Supplied entries:
◇ ◇ ◇ ◇ ◇

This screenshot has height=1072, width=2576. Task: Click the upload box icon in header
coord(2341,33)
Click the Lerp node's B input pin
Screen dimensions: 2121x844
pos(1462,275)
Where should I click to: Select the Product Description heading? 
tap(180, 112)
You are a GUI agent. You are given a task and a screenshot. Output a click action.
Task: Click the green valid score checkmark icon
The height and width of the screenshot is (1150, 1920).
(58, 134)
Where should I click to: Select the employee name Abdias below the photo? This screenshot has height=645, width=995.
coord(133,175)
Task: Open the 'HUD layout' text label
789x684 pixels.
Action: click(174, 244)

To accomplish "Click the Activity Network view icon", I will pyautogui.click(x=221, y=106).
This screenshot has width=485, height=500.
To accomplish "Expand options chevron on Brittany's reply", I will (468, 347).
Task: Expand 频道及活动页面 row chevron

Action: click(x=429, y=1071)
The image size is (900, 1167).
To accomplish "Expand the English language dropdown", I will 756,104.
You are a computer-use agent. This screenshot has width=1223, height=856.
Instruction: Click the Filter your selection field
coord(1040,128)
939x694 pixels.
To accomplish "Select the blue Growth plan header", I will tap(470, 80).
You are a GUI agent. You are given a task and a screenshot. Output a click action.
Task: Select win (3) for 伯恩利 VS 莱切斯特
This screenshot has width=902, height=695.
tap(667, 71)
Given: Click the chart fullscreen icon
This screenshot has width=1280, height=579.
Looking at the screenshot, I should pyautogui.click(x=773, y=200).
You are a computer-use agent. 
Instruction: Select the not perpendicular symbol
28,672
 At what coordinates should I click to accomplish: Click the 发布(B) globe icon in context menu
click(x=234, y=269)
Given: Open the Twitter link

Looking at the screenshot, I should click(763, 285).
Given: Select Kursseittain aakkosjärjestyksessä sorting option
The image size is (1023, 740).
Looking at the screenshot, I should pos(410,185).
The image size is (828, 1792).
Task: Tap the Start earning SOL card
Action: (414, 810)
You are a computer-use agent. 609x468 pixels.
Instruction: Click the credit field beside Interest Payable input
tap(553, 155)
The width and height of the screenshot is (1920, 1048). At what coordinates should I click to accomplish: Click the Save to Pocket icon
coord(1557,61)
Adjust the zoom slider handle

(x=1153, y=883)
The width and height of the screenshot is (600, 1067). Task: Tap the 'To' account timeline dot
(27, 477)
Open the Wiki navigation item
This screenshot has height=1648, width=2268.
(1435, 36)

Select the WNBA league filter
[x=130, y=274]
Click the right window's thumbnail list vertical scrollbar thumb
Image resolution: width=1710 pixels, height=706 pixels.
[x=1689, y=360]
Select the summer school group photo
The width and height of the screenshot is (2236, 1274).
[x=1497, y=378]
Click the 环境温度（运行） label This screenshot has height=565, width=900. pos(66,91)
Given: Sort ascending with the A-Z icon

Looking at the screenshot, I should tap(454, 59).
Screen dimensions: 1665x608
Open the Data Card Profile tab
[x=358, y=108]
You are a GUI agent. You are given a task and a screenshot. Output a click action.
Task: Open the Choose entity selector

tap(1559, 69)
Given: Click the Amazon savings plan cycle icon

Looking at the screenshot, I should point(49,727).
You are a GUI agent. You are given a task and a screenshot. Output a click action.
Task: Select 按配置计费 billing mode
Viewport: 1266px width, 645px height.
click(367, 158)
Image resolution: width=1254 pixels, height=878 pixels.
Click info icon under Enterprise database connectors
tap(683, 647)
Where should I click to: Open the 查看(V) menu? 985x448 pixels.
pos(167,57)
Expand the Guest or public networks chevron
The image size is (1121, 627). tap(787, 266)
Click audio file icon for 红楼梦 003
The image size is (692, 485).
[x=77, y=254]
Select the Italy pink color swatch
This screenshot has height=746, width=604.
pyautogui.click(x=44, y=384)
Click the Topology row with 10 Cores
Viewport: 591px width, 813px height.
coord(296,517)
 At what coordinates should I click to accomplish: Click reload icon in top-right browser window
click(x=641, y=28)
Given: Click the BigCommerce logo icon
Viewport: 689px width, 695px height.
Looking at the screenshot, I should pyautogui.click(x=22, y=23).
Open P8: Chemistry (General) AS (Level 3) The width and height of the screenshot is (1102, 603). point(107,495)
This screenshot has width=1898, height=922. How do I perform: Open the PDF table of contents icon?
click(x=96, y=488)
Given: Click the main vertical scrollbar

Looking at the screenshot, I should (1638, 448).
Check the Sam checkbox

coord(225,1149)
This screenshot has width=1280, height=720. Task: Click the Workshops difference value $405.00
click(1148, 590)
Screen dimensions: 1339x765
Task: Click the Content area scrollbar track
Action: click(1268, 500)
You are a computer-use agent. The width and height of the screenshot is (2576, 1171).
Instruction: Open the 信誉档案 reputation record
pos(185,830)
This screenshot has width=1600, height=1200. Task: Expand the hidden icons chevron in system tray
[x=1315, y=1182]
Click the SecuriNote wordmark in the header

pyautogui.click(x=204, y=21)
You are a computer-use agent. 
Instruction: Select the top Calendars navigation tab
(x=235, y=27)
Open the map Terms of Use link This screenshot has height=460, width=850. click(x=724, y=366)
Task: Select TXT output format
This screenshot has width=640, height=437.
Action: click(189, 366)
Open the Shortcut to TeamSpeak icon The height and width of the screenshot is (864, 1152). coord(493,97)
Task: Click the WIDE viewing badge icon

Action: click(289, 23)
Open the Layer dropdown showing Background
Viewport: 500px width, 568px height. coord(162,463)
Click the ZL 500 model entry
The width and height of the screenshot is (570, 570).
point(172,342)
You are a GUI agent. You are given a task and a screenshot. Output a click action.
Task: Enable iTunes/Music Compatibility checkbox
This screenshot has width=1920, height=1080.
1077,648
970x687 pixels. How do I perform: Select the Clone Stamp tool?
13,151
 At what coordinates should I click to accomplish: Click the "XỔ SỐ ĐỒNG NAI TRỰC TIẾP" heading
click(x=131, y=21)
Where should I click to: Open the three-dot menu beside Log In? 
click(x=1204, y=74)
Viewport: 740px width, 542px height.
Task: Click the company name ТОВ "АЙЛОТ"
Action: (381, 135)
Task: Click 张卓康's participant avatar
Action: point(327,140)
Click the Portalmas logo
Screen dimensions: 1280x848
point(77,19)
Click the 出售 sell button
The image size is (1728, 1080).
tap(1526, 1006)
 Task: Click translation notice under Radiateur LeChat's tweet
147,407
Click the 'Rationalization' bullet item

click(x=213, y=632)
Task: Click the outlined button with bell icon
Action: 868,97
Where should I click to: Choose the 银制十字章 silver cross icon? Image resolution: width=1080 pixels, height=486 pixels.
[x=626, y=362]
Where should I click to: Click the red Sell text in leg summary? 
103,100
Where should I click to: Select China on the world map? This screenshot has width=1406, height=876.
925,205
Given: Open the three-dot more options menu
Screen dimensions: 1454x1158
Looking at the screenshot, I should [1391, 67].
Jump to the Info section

◇ ◇ ◇ ◇ ◇

What you need to do: Reproduce the material word for word from its first line through the line that contains "click(x=234, y=269)", including both of those lines.

Written response:
This screenshot has height=1072, width=2576. Task: Click the upload box icon in header
coord(2341,33)
Click the Lerp node's B input pin
Screen dimensions: 2121x844
pos(1462,275)
Where should I click to: Select the Product Description heading? 
tap(180, 112)
You are a GUI agent. You are given a task and a screenshot. Output a click action.
Task: Click the green valid score checkmark icon
The height and width of the screenshot is (1150, 1920).
(58, 134)
Where should I click to: Select the employee name Abdias below the photo? This screenshot has height=645, width=995.
coord(133,175)
Task: Open the 'HUD layout' text label
789x684 pixels.
Action: click(174, 244)

To accomplish "Click the Activity Network view icon", I will pyautogui.click(x=221, y=106).
This screenshot has width=485, height=500.
To accomplish "Expand options chevron on Brittany's reply", I will (468, 347).
Task: Expand 频道及活动页面 row chevron

Action: click(x=429, y=1071)
The image size is (900, 1167).
To accomplish "Expand the English language dropdown", I will 756,104.
You are a computer-use agent. This screenshot has width=1223, height=856.
Instruction: Click the Filter your selection field
coord(1040,128)
939x694 pixels.
To accomplish "Select the blue Growth plan header", I will tap(470, 80).
You are a GUI agent. You are given a task and a screenshot. Output a click action.
Task: Select win (3) for 伯恩利 VS 莱切斯特
This screenshot has width=902, height=695.
tap(667, 71)
Given: Click the chart fullscreen icon
This screenshot has width=1280, height=579.
Looking at the screenshot, I should pyautogui.click(x=773, y=200).
You are a computer-use agent. 
Instruction: Select the not perpendicular symbol
28,672
 At what coordinates should I click to accomplish: Click the 发布(B) globe icon in context menu
click(x=234, y=269)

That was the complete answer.